▶ _What this task involves_
From the first line to the last, restate the records word for word, skipping the pictures.

Dataset records: Begin

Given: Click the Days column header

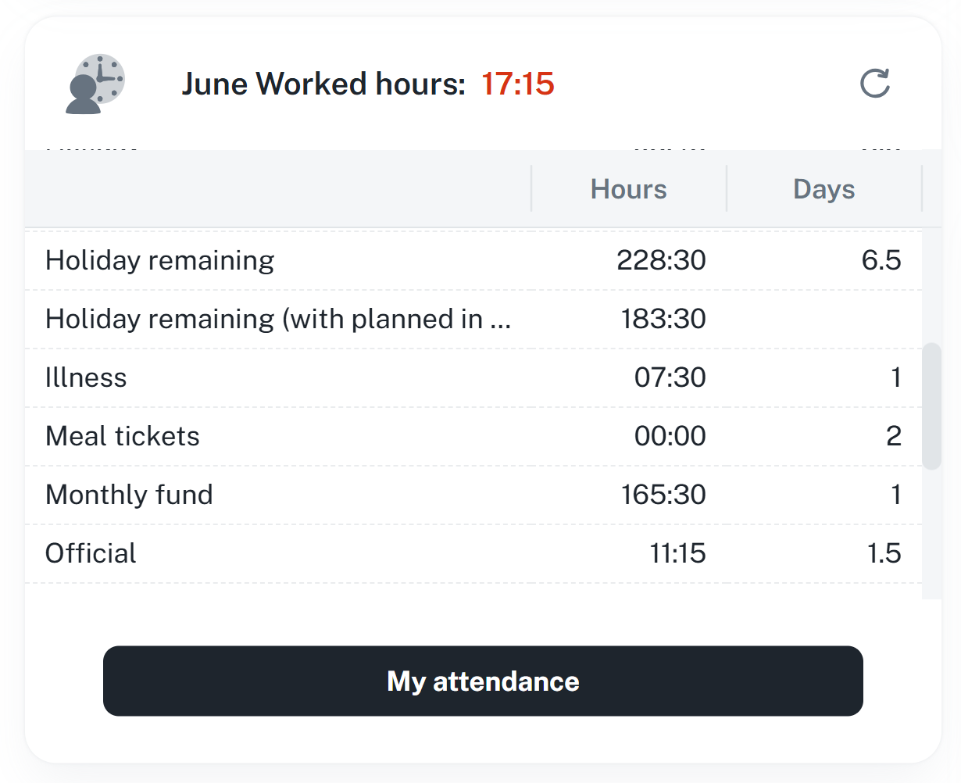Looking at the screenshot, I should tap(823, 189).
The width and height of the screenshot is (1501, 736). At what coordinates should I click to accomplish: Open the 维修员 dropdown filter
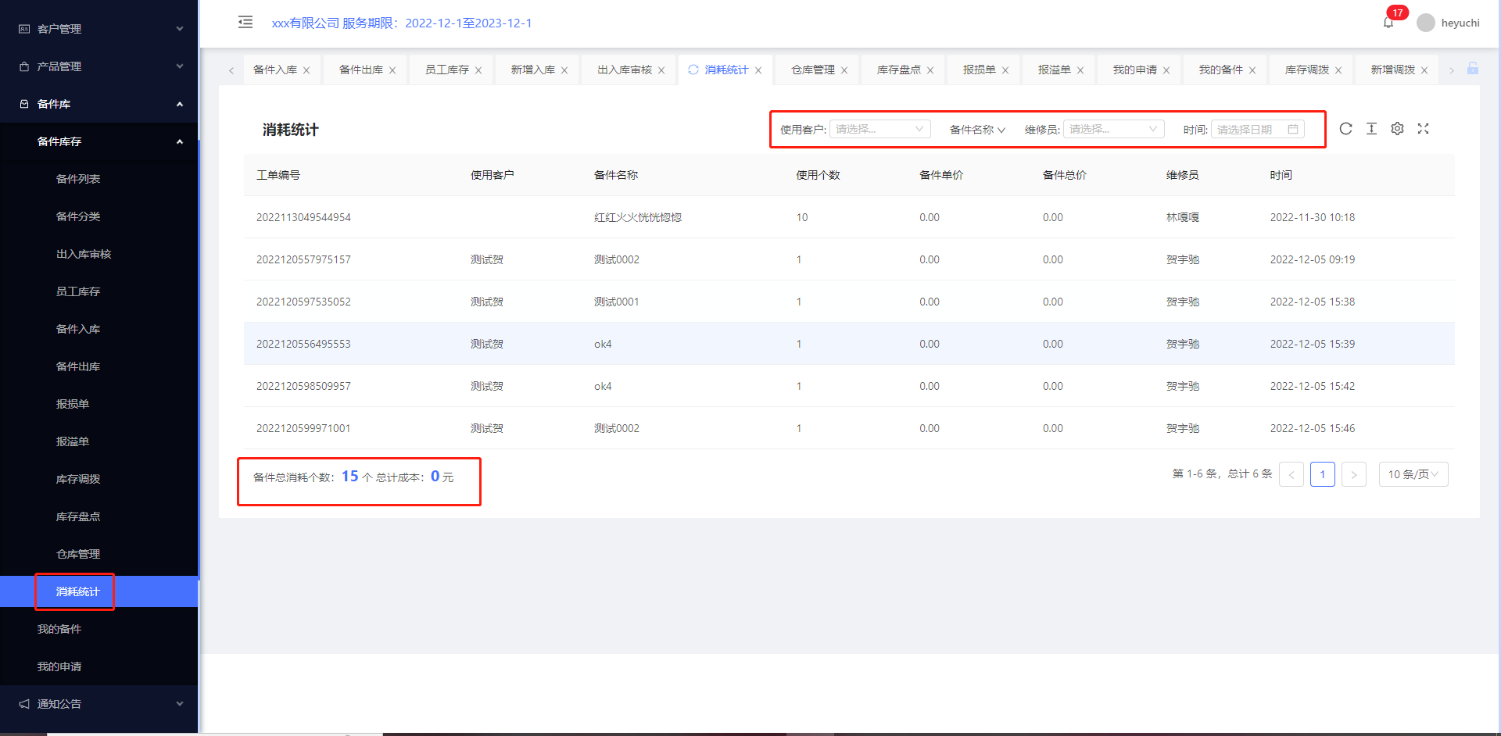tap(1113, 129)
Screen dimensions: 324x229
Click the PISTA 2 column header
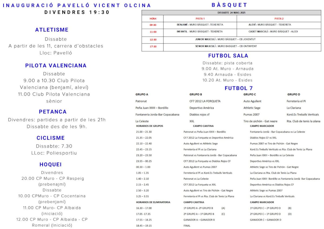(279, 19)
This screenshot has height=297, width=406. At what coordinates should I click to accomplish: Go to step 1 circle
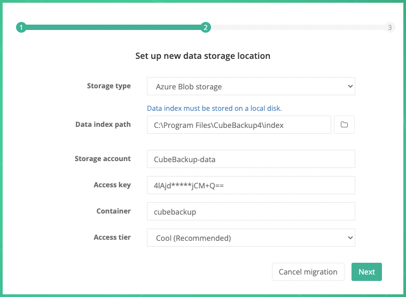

Dataset records: End

▶ _Exercise solution_
Given: Click the Days column header

Looking at the screenshot, I should tap(823, 189).
The width and height of the screenshot is (1501, 736). At what coordinates should I click to accomplish: Open the 维修员 dropdown filter
tap(1113, 129)
Screen dimensions: 324x229
Click the PISTA 2 column header
(279, 19)
This screenshot has height=297, width=406. At what coordinates should I click to accomplish: Go to step 1 circle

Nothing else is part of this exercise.